We might have to donate another building. This was supposed to be the best day of my first year, but then the unthinkable happened.
I got river’d.
I know, I know — it used to be different. Back when you were here, everyone wanted to get river’d. But this isn’t the ’90s: Now, the Quad is the place to be.
According to Cousin Lowell, it all started when they quadded just about every first-year last Housing Day. When I got to campus last fall, the tide was just beginning to turn.
First the a cappella groups started meeting in Currier—all 67 of them. Then The Crimson staged a successful coup at the nearby Harvard University Press building. Rumor has it the Advocate now holds meetings on the roof of Cabot Hall, as they drink white wine and buy charms on Etsy to hex someone into finally reading their magazine.

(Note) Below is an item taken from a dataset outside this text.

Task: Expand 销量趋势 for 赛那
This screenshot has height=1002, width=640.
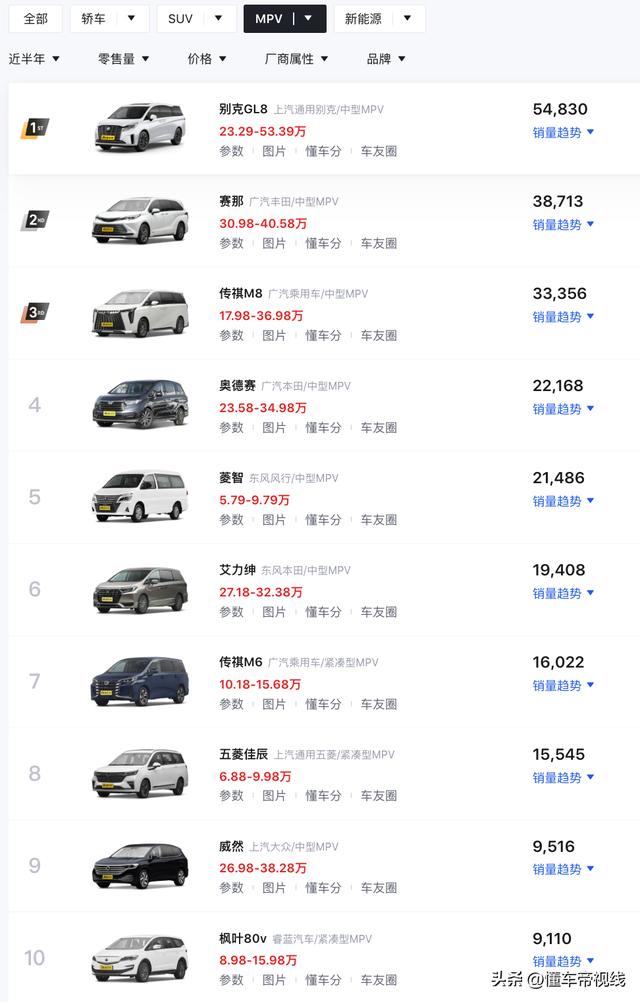Action: 563,224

By October, commerce started to follow. The Harvard Shop opened five new locations next to the Quad, all within a block of each other. The last nail in the Harvard Square coffin was when Jefe’s opened its new location just behind Pfoho. The Lampoon, always regressive, stayed behind.
By November, even the Dudley Co-Op was adapting to the influx of students, opening Dud’s: a vegan pizza joint operating entirely on the barter system. Their synthetic cheese pizza is in such high demand late at night that my Yeezys only bought me ten slices.
It should go without saying that I did everything I could not to get river’d. My blockmates and I partied exclusively at the Quad, but so does everyone else. We had to go even further.
Every Thursday since January, no matter the weather, we faithfully ate breakfast, lunch, and dinner in Cabot, all eight of us scootering there and back in perfect formation, like Canadian Geese clad in Canada Goose.
And with Housing Day looming, I made an offering to the Quad Gods. After the Sigma Omega CHi (SOCH) party got shut down Saturday night, I abstained from Ubering back to my dorm and stood valiantly in the freezing rain for 30 minutes. Yes, Mother, I waited for the “River Shuttle.”
After such a sacrifice (not to mention our family’s considerable donations), I was so sure of my housing status, I almost forgot to do Radcliffe Roach last night. I know you don’t approve of marijuana, but it’s much safer to smoke a joint out the window of three houses than to take shots at nine.
It was all for nothing. At 8:36 this morning, a knock came at the door, and suddenly the room was filled with cheering upperclassmen in moose costumes. I was dumbstruck. Dunster?
I barely saw the confetti and champagne bottles, barely heard the Dua Lipa Housing Day parody that a moose-person was performing a cappella on my desk. I held back tears as a costumed ballerina handed me the housing letter and a fresh pair of Nike Air Moose 1s. It was the worst dorm-storm ever.
But Housing Day wasn’t over yet. Remember my annoying roommate Simon? You know, the “divest” one? Of all people, he got Cabot. The smug look on his face as he sat in our GenEd section this afternoon made me want to scream.
Cabot was all I ever wanted. My dream house. And Simon stole it from me. How will I go on? Next year, I’ll have no choice but to wait in the cold by the SOCH every night. My whole life will revolve around those confusing River Shuttle schedules.
The River houses might have meant something to you, Mother. To generations of our family, even. But if I have to sleep in a rat-infested Dunster hellhole a single night, I will fill out a transfer application not just for Cabot, but for Yale.